Technology has great potential to improve student learning in different ways, but it requires us to be more mindful of the learning process while designing it.

 

Designing Products to Build Intrinsic Motivation

In a recent study researchers wanted to explore the relationship between rewards and motivation in the context of education. In order to understand the impact of gamified elements on student motivation and learning, they designed a long-term study for students enrolled in a semester long course. Students were divided into two groups – a gamified group that used a reward system aligned with the learning goals, and the control group that received the same instruction but without any gamified elements. They looked at student grades at the end of the course along with student surveys, and confirmed what some educators had always suspected.

The researchers found that the non-gamified group not only did better at the end of the semester exam, they also reported higher levels of motivation and satisfaction at the end of the class! As the researchers explain, “The results suggest that at best, our combination of leaderboards, badges, and competition mechanics do not improve educational outcomes and at worst can harm motivation, satisfaction, and empowerment. Further, in decreasing intrinsic motivation, it can affect students’ final exam scores.

While typical gaming elements like points and badges can lead to increased engagement in the short term, it is now believed that the initial appeal is due to a novelty effect, and that engagement and motivation decline as the novelty wears off.
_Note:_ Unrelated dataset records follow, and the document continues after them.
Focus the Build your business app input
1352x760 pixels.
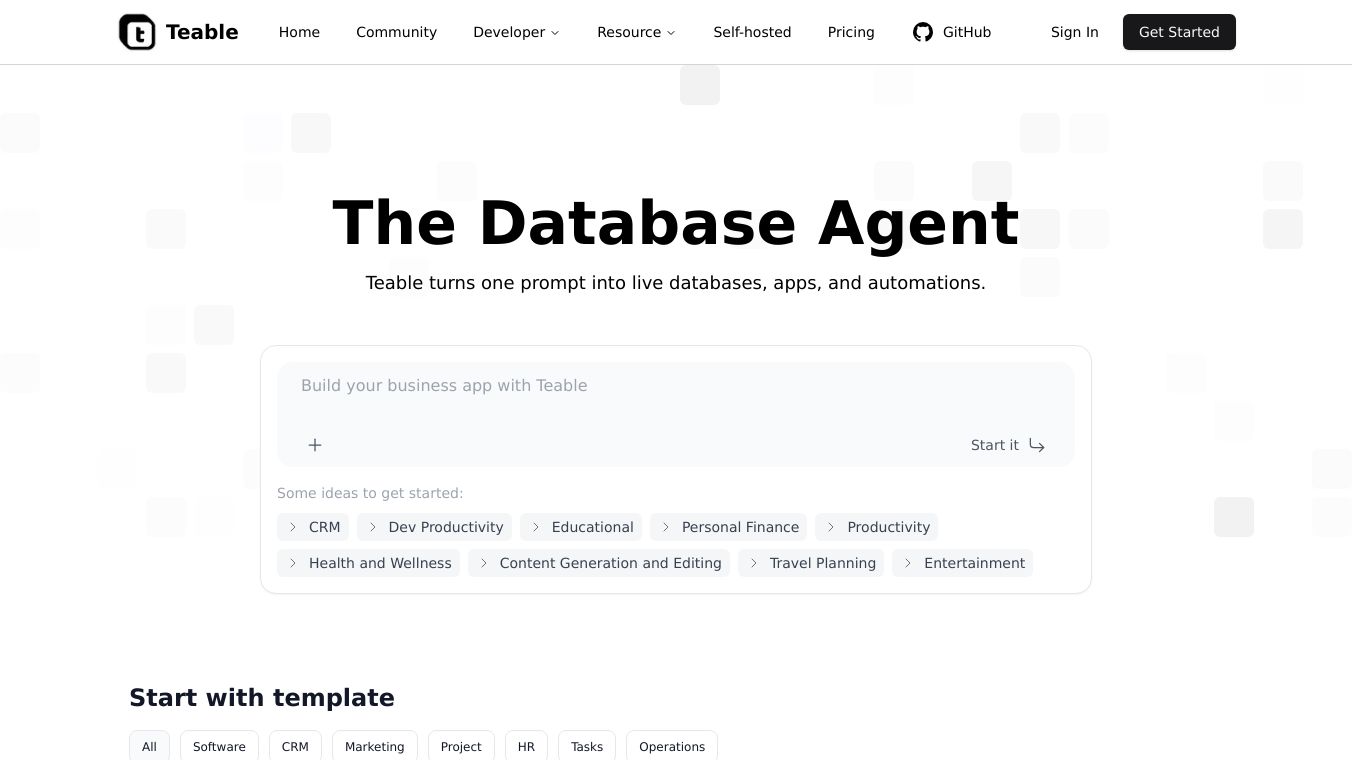675,386
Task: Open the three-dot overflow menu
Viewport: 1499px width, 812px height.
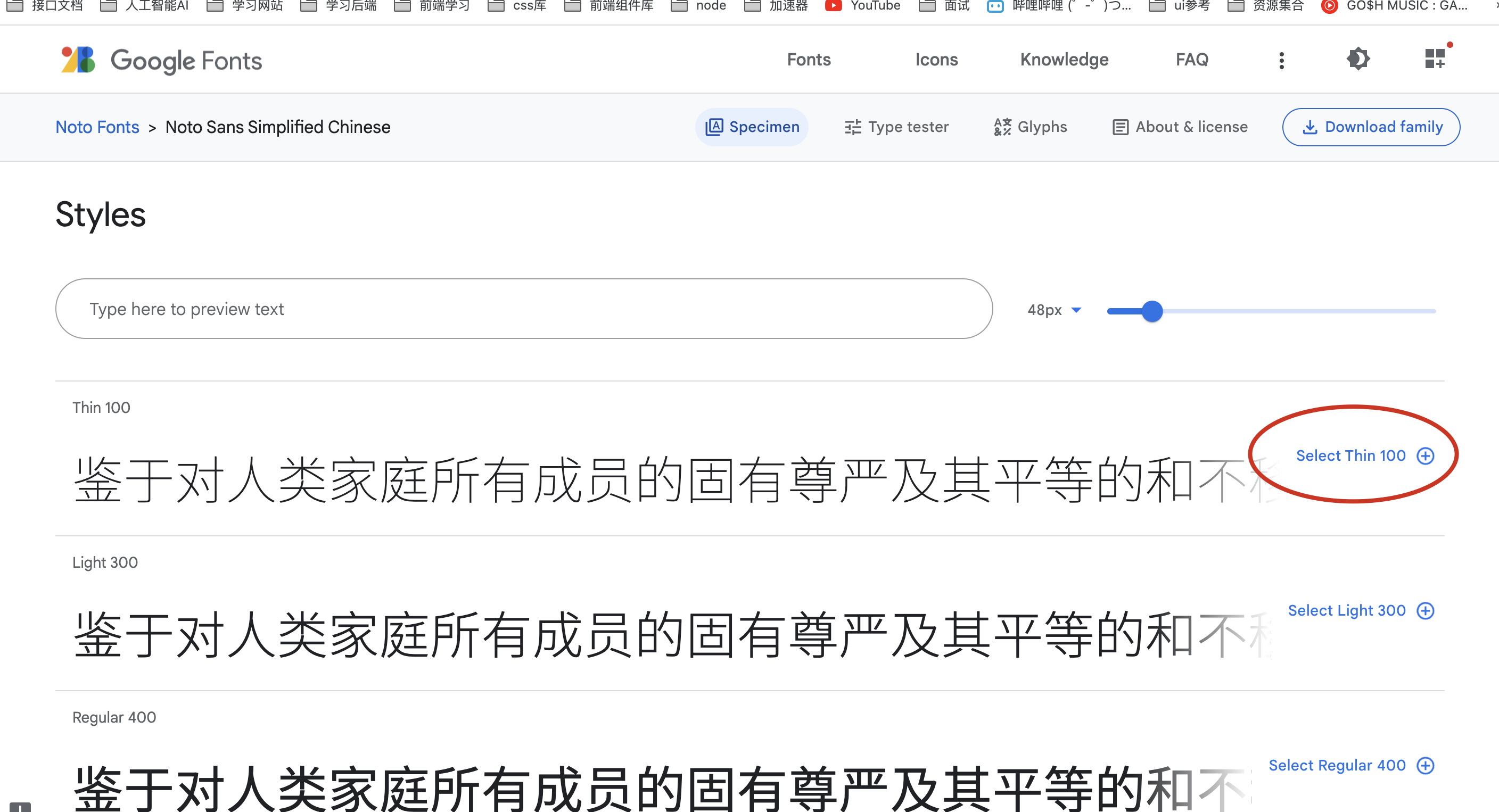Action: click(x=1281, y=59)
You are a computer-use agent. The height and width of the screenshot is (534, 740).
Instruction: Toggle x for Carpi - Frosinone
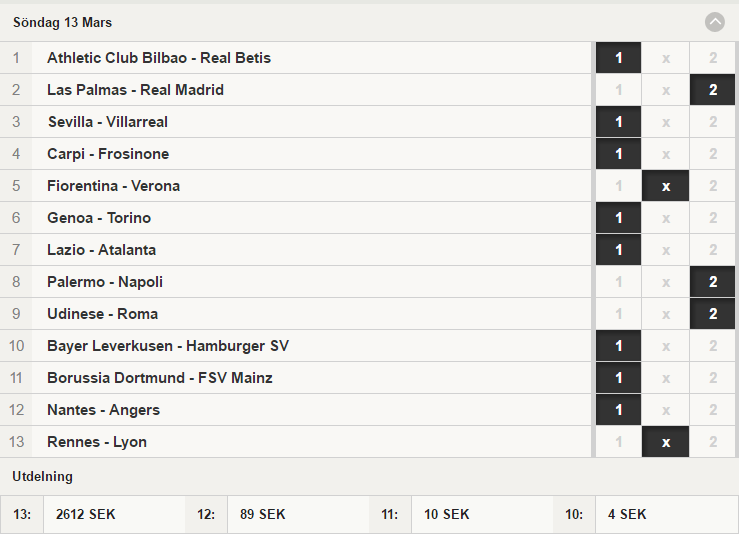click(665, 154)
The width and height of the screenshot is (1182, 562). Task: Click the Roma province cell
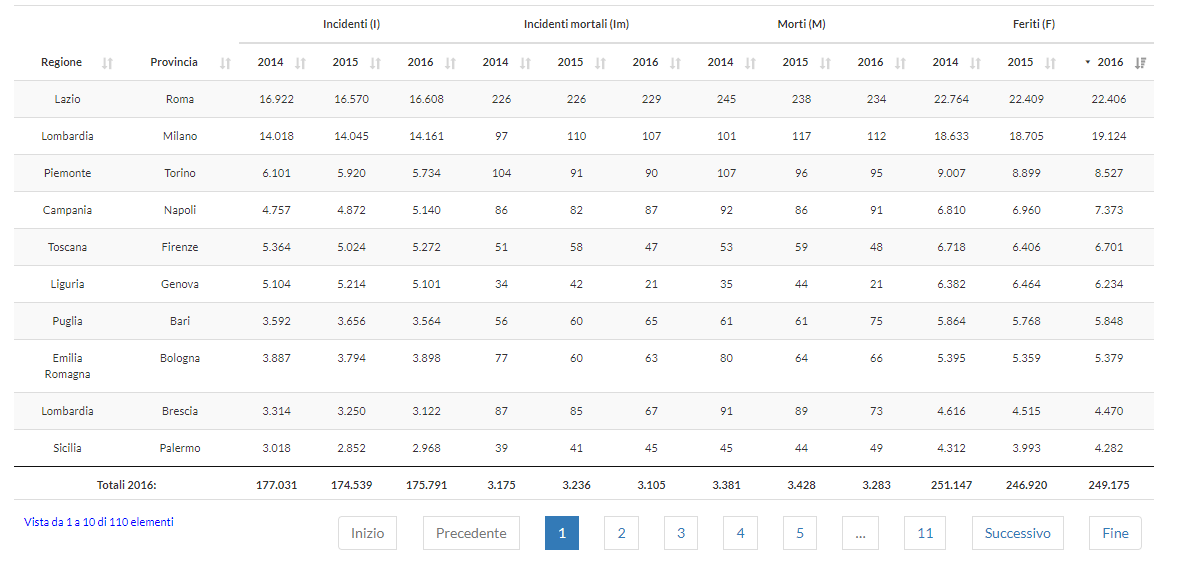(x=179, y=99)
And this effect is more pronounced for younger age groups, where novelty and interest declines faster.

Educational products routinely employ rewards like badges and scores to get initial interest and traction among users, however, as research is now pointing out, these elements have negative long term consequences as they promote extrinsic motivation instead of building intrinsic motivation among students.
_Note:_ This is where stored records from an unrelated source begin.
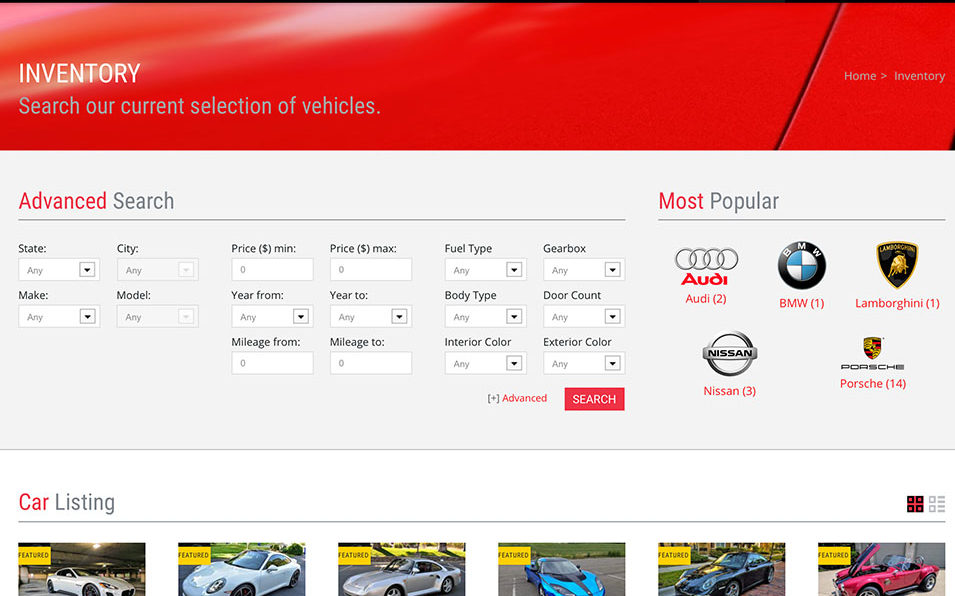Navigate to Home via the breadcrumb

(x=859, y=75)
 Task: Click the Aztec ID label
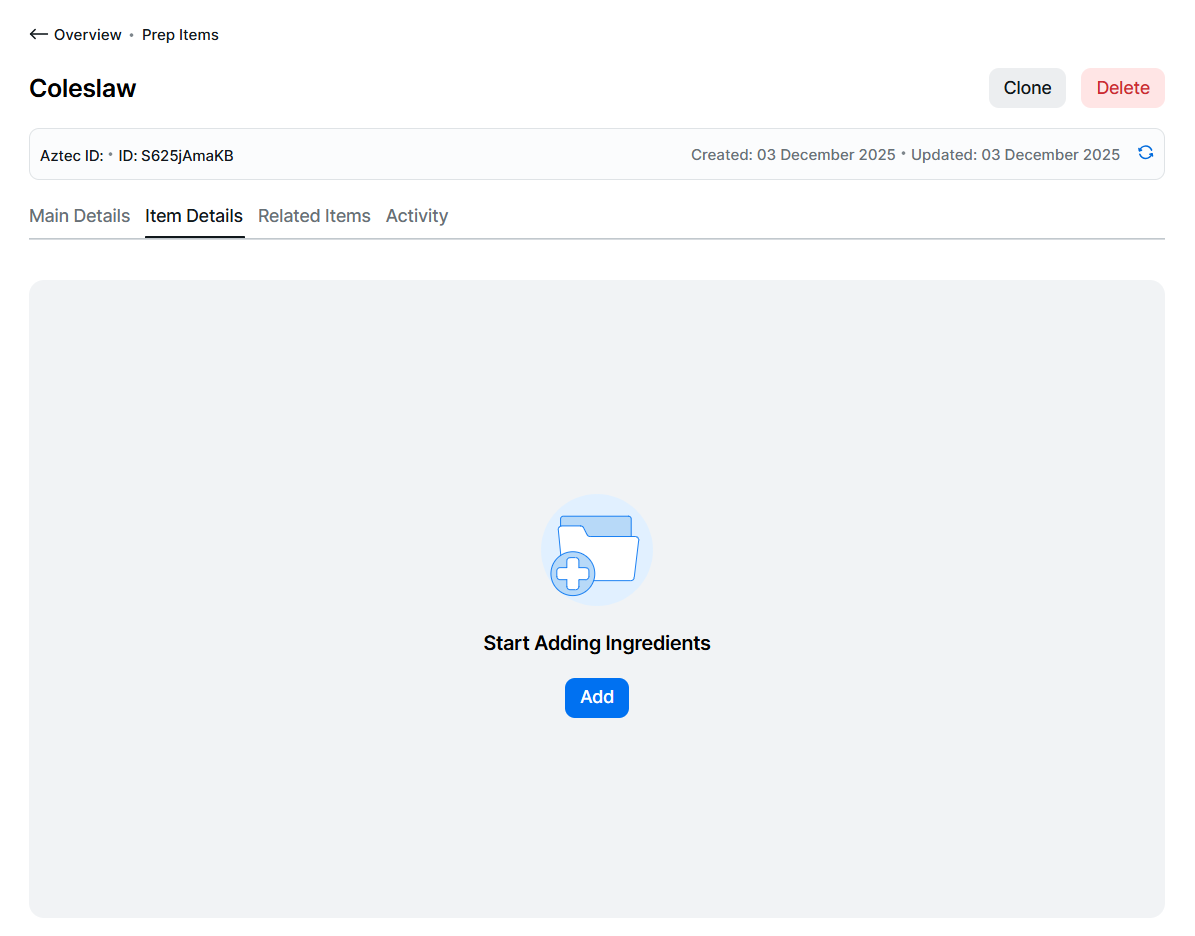point(71,155)
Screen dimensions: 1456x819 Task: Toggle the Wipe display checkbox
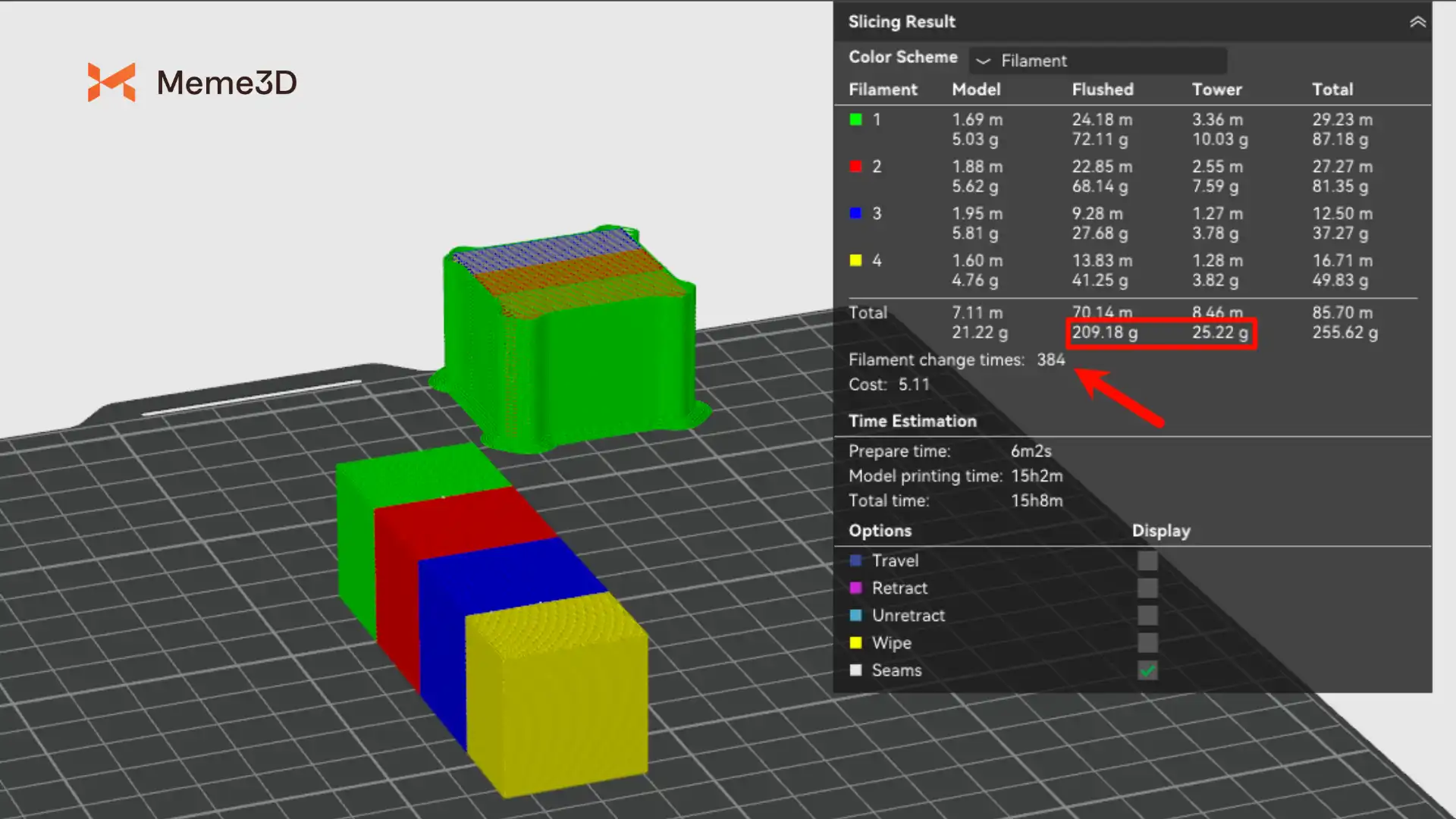(x=1147, y=643)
So,  how can we design educational products that focus on building students’ intrinsic motivation?

Edward Deci and Richard Ryan, professors of Psychology, have studied motivation for several decades and developed the Self Determination Theory (SDT) of motivation. According to their theory, three innate psychological needs play a role in motivation – competence, autonomy and relatedness. The main premise behind their theory is that humans have an inherent tendency to learn, have agency in their development and connect to others. Their theory has been widely used in many contexts, including gamification.
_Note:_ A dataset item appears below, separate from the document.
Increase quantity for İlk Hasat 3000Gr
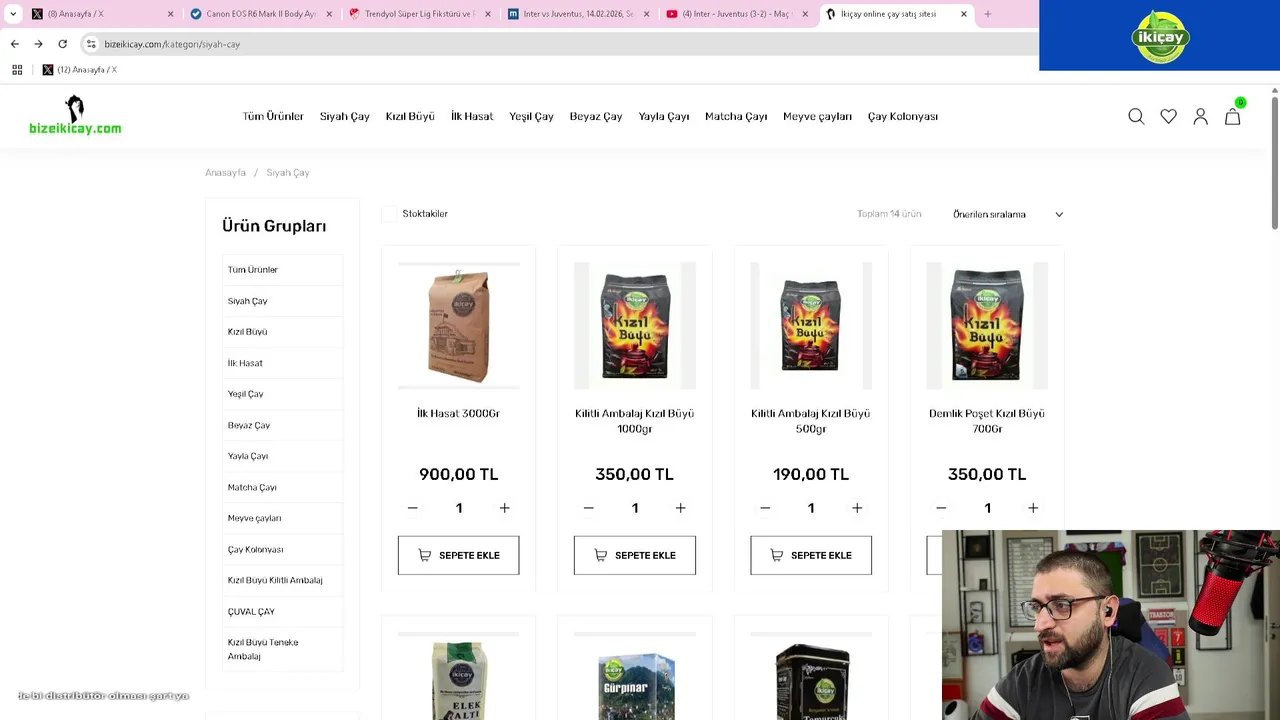 504,508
Based on the underlying theory of self determination, here are some high level product approaches that can be used in lieu of rewards to build the right kind of motivation:

Exploration

Creating a playful environment that leads to self-directed exploration ties to the underlying need for autonomy and competence. Games or products should allow for the freedom to fail, by allowing users to recover from mistakes without penalty. Games should also provide a freedom of choice, where users can decide what they want to work on or what skill to develop.

Feedback

In a classroom, feedback can be slow and constrained as teachers can only provide feedback one at a time. Games where feedback can be immediate can have a positive impact on the need for competency. Feedback messages that are actionable (guide the student in the right direction) and focus on growth mindset have been found to be effective.

Collaboration

A typical classroom environment fosters competition among students instead of collaboration, which in turn reduces intrinsic motivation. Elements like leaderboards have the same effect due to social comparison. A better way would be to design products that allow meaningful collaboration among students, and tap into the need for relatedness. Social cues that signal working together have been found to boost intrinsic motivation.  

 

Intrinsic motivation has been found to link positively to learning outcomes as well as personal wellbeing. Introducing the right kind of gamified elements into product elements can boost intrinsic motivation among students, but it involves walking away from more traditional elements in games like badges and points.